Per questo penso che si debba andare comunque a votare, per protestare contro gli istigatori alla fuga da ogni impegno. Penso che la prima questione morale del Paese sia mettere sotto accusa una generazione di intellettuali che, nonostante i successi e i privilegi, ha mantenuto un atteggiamento di puzza al naso per ogni forma di impegno sociale che evocasse anche i vecchi temi della lotta di classe, come scrive Luciano Gallino. Non la lotta del lavoro contro il capitale del vecchio capitalismo industriale, ma la rivolta della maggior parte degli esseri umani che continuano a sentirsi liberi da ogni ricatto moralistico e che hanno voglia di combattere contro l’arroganza e la rapacità dei grandi poteri che oltrepassano le frontiere nazionali. Qualcuno dovrebbe pure ricordare che la Goldman Sachs, che continua ad avere un ruolo preminente nella gestione della finanza mondiale, non è stata mai un’associazione di suore caritatevoli ma purtroppo il luogo in cui un gruppo di scellerati ha cercato di scaricare tutti i propri problemi sulle nuove generazioni senza potere e senza voce.

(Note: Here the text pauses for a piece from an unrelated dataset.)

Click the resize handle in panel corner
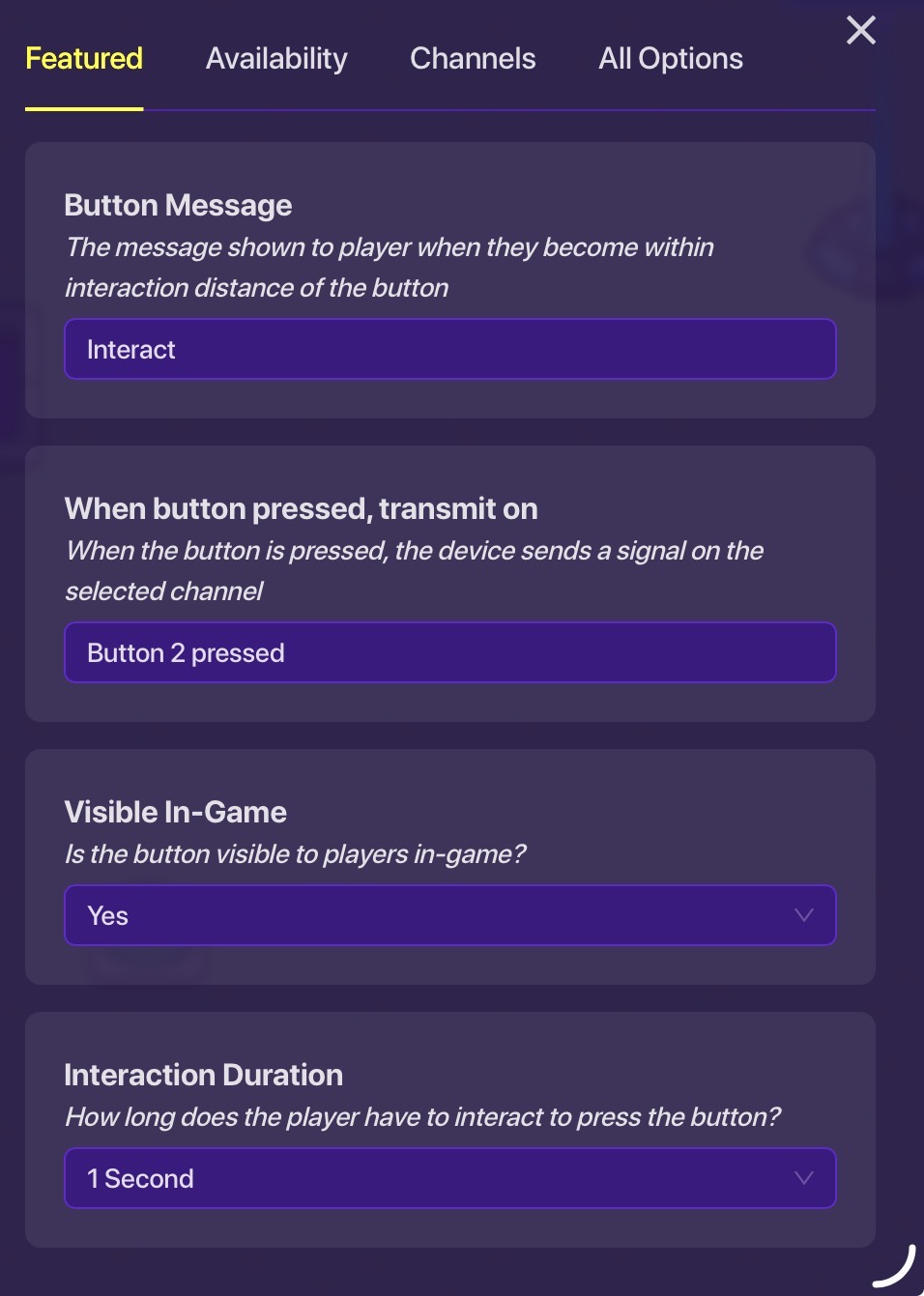The height and width of the screenshot is (1296, 924). pyautogui.click(x=895, y=1267)
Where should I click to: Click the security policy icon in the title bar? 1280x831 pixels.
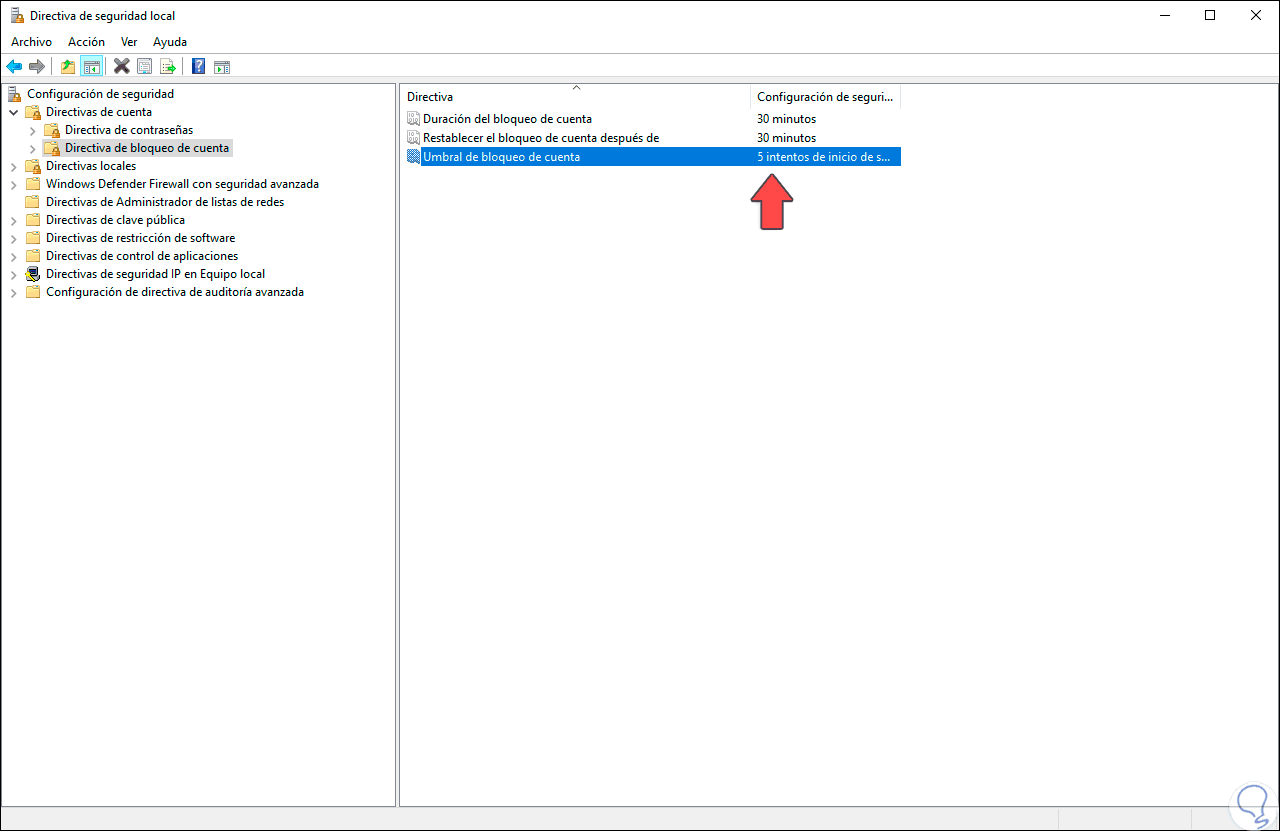[14, 15]
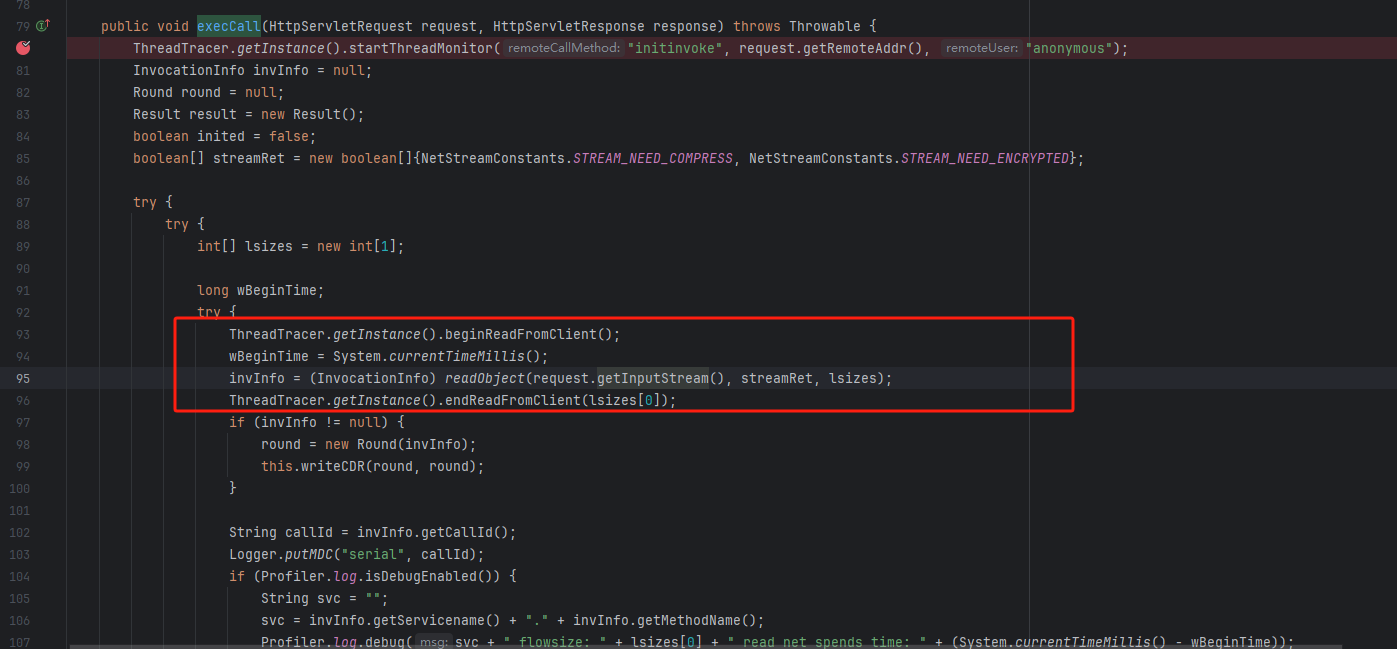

Voglio capire come Umberto Eco e Roberto Saviano possono suggerire ai giovanissimi del nostro Paese e dell’Europa come non essere condannati da una politica economica che almeno da dieci anni nega il loro diritto di esistere. Più che sulle denunce del malaffare, che certamente inquina la nostra vita, voglio sentire cosa dicono i candidati alla leadership del Paese rispetto al problema del lavoro e della delinquenza finanziaria. Anche in questo caso è estremamente grave vedere più che processi di aggregazione, in cui magari si rinuncia alla propria esibizione personale, agitatori che riscuotono successo soltanto con messaggi di “rottamazione”. Se questa prassi inedita di fare campagna elettorale solo per la leadership dovesse continuare nei termini attuali, senza avere discriminanti programmatiche e senza messaggi mobilitanti, ci troveremmo di fronte all’abdicazione ad assumersi la responsabilità del proprio destino. Mi auguro che in Sicilia come in Italia ci siano presto delle proposte di merito capaci di offrire ragioni a chi continua a credere che la democrazia sarà pure un pessimo sistema di governo, ma resta il migliore di tutti gli altri possibili.